The Long Term Is Now
As the population ages, the costs—financial and social—of long-term care will rise rapidly. And our current model of funding it will not work.
Despite the fact that the public sector finances more than 70 percent of all long-term care costs in the United States, U.S. public outlays for this purpose are on a par with the rest of the Western world, as are total outlays. Although technological change—a principal driver of cost increases—is not nearly as important in long-term care as in the health-care sector as a whole, expenditures have been growing faster in the former over the past half century and are projected to continue to do so over the next four decades. The most plausible explanation is that the aging of the population increases the demand for long-term care even faster than for acute care. If so, the kinds of measures that are projected to slow health-care cost increases are unlikely to prove effective for long-term care. Aging Americans face the prospect of high and rising long-term care costs as far as the eye can see.
If most of us could anticipate that we were going to face extended periods of near-total dependence, then only the wealthy could bear the costs, because only they would have the money to set aside. The rest of us would have to throw ourselves on the mercy of our children, private charity, or high-income taxpayers. But that is not the case. Even with today’s medical advances, which enable a higher percentage of the population to live into frail old age, most elderly do not experience extended stays in nursing homes or extended periods of dependence on professional home health services. Still, according to the much-cited estimate of health policy scholars Peter Kemper, Harriet L. Komisar, and Lisa Alecxih, 35 percent of all Americans who turned 65 in 2005 will end up needing institutional care at some point. Economists Jeffrey Brown and Amy Finkelstein estimate that between 10 and 20 percent of those who use a nursing home will live there for five years or more. Anthony Webb and Natalia Zhivan of the Center for Retirement Research at Boston College estimate that couples turning 65 face a 5 percent risk of incurring long-term care costs exceeding $260,000. There is, then, what Brown and Finkelstein call a “considerable right tail” in the distribution of nursing-home expenditures.

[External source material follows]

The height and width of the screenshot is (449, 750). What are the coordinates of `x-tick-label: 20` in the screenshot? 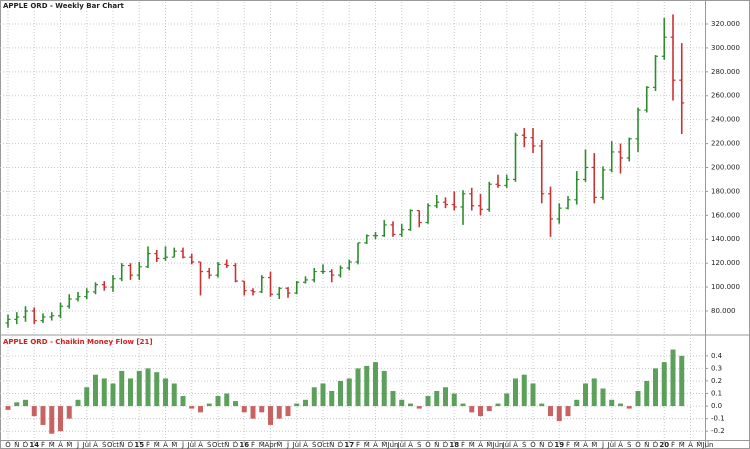 It's located at (664, 445).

This structural fact suggests that long-term care is a classic insurable event—that is, an area of life in which each of us faces a small chance of a catastrophe with which we could not cope on our own. We do not buy insurance for the expenses—such as painting the walls and replacing the roof—that every home-owner incurs. We buy it, rather, to guard against disasters such as fires. Because relatively few of us will experience such disasters, we can use insurance to spread the risk among large groups of homeowners, making the protection we want far more affordable than it would otherwise be.
The Response Thus Far
There are many reasons why our long-term care policy should shift dramatically toward forward-funded insurance based on individual contributions. As more people use such insurance, the pressures on public finances, especially at the state level, would decline. Such a shift would alleviate harsh trade-offs states confront between health care and education, and would allow states to avoid choosing between Medicaid funds for health care for poor children and nursing-home operators. While it’s difficult to estimate the effect on overall health-care costs, rebalancing public and personal financing of long-term care would certainly lower the baseline costs of health-care entitlement programs—a must if we are to address our largest long-term fiscal challenge. Not least, moving toward such insurance would reflect a morally as well as fiscally sustainable balance between individual and social responsibility.
For various reasons, the private market for long-term care insurance has been slow to develop. One issue is information: Many people mistakenly believe that Medicare or their Medi-gap supplemental insurance policies will cover long stays in nursing homes. Time horizon is another impediment: The evidence suggests that consumers exhibit weak demand for other insurance products that must be purchased years or even decades before expected use. (If individuals were reasonably sure that they would incur at most limited health-care expenses prior to retirement, how much demand for health insurance would there be?) By the time most middle-income adults begin to consider purchasing long-term care insurance, they have reached the age at which annual premiums are very high, pricing many of them out of the market. (The average individual purchaser is 59 years old!) And most individuals tend to underestimate the odds that they will need long-term care services, in part because contemplating the prospect of frailty and dependence is so distasteful.
The health economist Richard Frank cites a number of additional factors reducing demand for long-term care insurance. Policies tend to be complex and call for a daunting number of design choices. They require potential purchasers to make sophisticated financial calculations and to assess multiple risks over multiple decades. And the time horizon of these policies raises doubts about the competence and reliability of the insurance companies who issue them. Many companies have been forced to raise premiums abruptly in response to overly optimistic estimates, while others have withdrawn from the market altogether.
There are also factors that tend to depress the supply of long-term care insurance, including the well-known problems of adverse selection and moral hazard. Individuals have information about their personal circumstances that they can use to time their purchase of insurance. Providers respond with forms and tests designed to screen out people whose health profiles suggest elevated risks. Because individuals who are aging and becoming frailer have increasing incentives to claim benefits, providers institute demanding procedures to determine actual eligibility for benefits. And finally, insurers have no choice but to limit their exposure to changes in demography and medicine that can affect entire populations over time, but these limits eliminate a range of policies that some individuals would otherwise wish to buy.